At that moment, a carload of young men cruised by. “Old dude looks like Smokey the Bear,” the driver blurted out the window. His passengers laughed like demons.
Morris had an impulse to flip them off, but he kept his hand on the shaft. The translation of the finger gesture sounded in his head, but he didn’t say it aloud. He boiled for a moment and then a mysterious calm took over, as his stifled indignation broke the panic that had clouded his reason. He suddenly remembered that there had been foothills visible from where he had parked the car. The foothills are in the north. There are no foothills here.

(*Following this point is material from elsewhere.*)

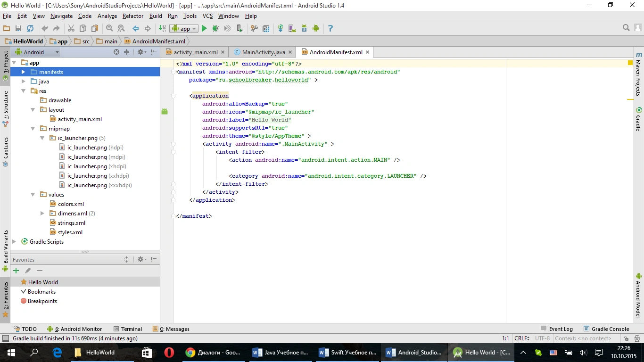
Task: Run the app with green play button
Action: click(x=204, y=29)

He had lost neither his mind nor his car; he had simply exited from the southern entrance.
When he returned home, he left the new shovel outside the kitchen door.

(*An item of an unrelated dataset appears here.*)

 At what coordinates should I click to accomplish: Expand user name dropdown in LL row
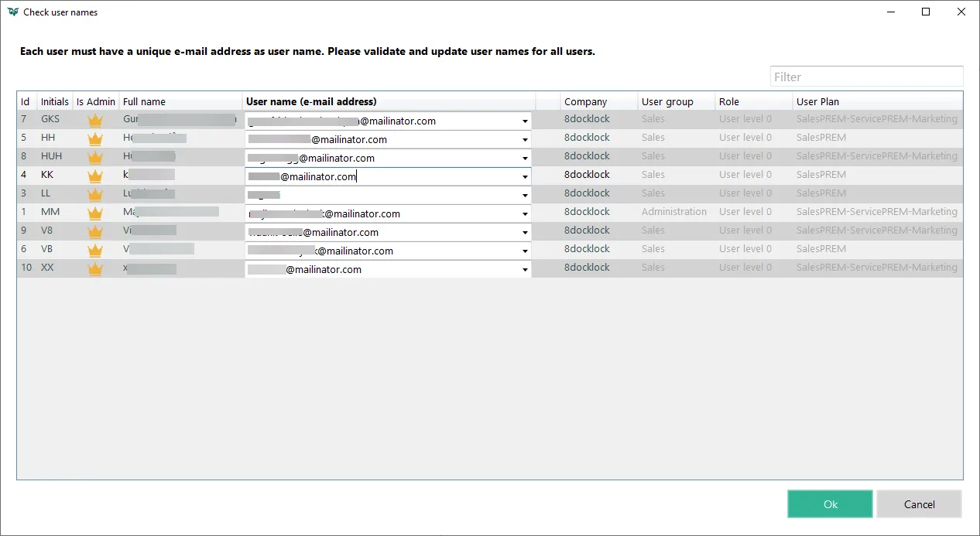(525, 196)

“What took you so long?” asked Gail. “I was beginning to worry.”
“Sorry I’m late. I’d forgotten where I’d parked the car.”
“Birds eat the breadcrumbs?”
“Well, I’m just glad you’re home and safe, my love. ‘Home is the sailor, home from sea, and the hunter home from the hill.’”
“Robert Louis Stevenson,” said Morris. “It’s written on his tombstone. Which reminds me: I have to mow the front lawn, tomorrow. Please don’t let me forget.”
“You won’t forget.”
Sometime around midnight, Morris woke from a strange dream. He rose carefully, so as not to wake Gail, and went to the kitchen to splash cool water on his face. A full moon shone through the window above the sink. Morris opened the kitchen door and stepped out onto the patio to get a better look at the heavens.
Most of the stars were washed out by moonlight, but planet Mars was visible in the south-east and Jupiter in the west: three or four degrees above the moon. Morris surveyed the moon-glow dreamscape of his yard. A jagged stand of honeysuckle looked like the ruins of a castle. Garden stepping stones, repeating down a curved path, disappeared between Saint Francis and the roses, like casts of ancient footprints. The concrete birdbath became a giant chalice: suspended above a disk of crushed gravel.
“Ray Bolger,” he said aloud. “Ray Bolger was the Scarecrow.”